Ciutat Morta présente comme une lutte individuelle face à une erreur du système judiciaire ce qui a été, en réalité, une affaire politique inscrite dans la lutte anti-carcérale. L’option narrative choisie, l’exploitation médiatico-sentimentale, ne sont pas seulement sordides mais invisibilisent le contexte de criminalisation dans lequel se sont passées les arrestations et la criminalisation des collectifs libertaires et anti-répression qui se sont solidarisés avec cette affaire. En réduisant le 4F à des individus qui luttent pour établir leur innocence, on crée l’idée de la victime. Cette déformation de la réalité nie tout ce qu’on a gagné grâce à la solidarité, c’est insultant pour nous qui nous sommes impliqué-e-s directement et pour tout le soutien international qu’a connu cette lutte.
En 2006, les six inculpé-e-s qui obtinrent la liberté avec mise en examen en attente du procès choisirent de suivre le chemin marqué par la juge: à savoir ne pas se solidariser avec les trois personnes qui furent emprisonnées, ne pas prendre contact avec le collectif de soutien et choisir une défense individuelle. Durant de nombreuses années de criminalisation du mouvement squat et des « antisystèmes » nous avons toujours été traité-e-s en coupables, et nous ne faisons pas seulement référence aux prisonnier-e-s mais aussi à tou-te-s celles et ceux qui exigeaient leur liberté. Les six personnes en liberté en attente du procès ont suivi les conseils de leurs avocat-e-s et se sont dissociées de toute action collective, comme si cela n’avait rien à voir avec leur histoire ou comme si cela aurait pu leur porter préjudice. Au niveau de la représentation, ce rejet de l’appartenance au mouvement squat et ou aux idées antisystème, utilisé comme argument pour prouver l’innocence, se fait aussi sentir dans le film, au point de faire disparaître la lutte anticarcérale qui donna son soutien au 4F.

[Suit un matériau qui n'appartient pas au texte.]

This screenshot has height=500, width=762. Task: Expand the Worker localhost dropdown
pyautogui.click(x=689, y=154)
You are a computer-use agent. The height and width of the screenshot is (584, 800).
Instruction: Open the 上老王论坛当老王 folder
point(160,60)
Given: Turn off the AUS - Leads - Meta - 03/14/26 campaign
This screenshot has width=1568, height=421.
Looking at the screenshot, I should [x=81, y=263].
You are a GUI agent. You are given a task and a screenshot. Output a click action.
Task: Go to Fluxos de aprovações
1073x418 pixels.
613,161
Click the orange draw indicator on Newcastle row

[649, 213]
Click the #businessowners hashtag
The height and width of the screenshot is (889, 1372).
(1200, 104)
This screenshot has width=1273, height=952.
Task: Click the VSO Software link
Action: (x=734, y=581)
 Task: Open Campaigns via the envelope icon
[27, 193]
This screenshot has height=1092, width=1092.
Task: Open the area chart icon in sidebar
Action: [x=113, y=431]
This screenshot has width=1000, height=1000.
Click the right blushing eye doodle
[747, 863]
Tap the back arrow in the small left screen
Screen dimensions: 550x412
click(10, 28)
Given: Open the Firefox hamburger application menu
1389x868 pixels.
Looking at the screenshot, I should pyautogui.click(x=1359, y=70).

De plus, avec sa vision eurocentriste, le film valide les discours racistes et xénophobes qu’il prétend dénoncer. Il présente le racisme institutionnel des forces de l’ordre comme une anecdote paradoxale, et encore personnelle. Toujours selon Ciutat Morta, les Européen-ne-s seraient par définition blanc-he-s. Cela nous a touché-e-s profondément quand lorsque l’on parle d’un policier noir, l’attention est été mise sur l’adjectif (noir) et pas sur le substantif (policier). Tout cela se manifeste quand, après avoir porté l’attention sur sa couleur de peau, on nous le montre, pendant une éternelle minute, frappant un sac de boxe, avec toute la charge de contenu qu’implique cette syntaxe filmique. Ici, l’abus de pouvoir ne se base pas sur des questions raciales: le rapport de forces s’établit entre la police et des personnes. En insistant sur le paradoxe qu’un métis insulte un sud-américain, le film véhicule l’idée que toute personne noire est par définition étrangère, et que pour cette raison un policier noir serait moins légitime qu’un policier blanc pour insulter et/ou torturer.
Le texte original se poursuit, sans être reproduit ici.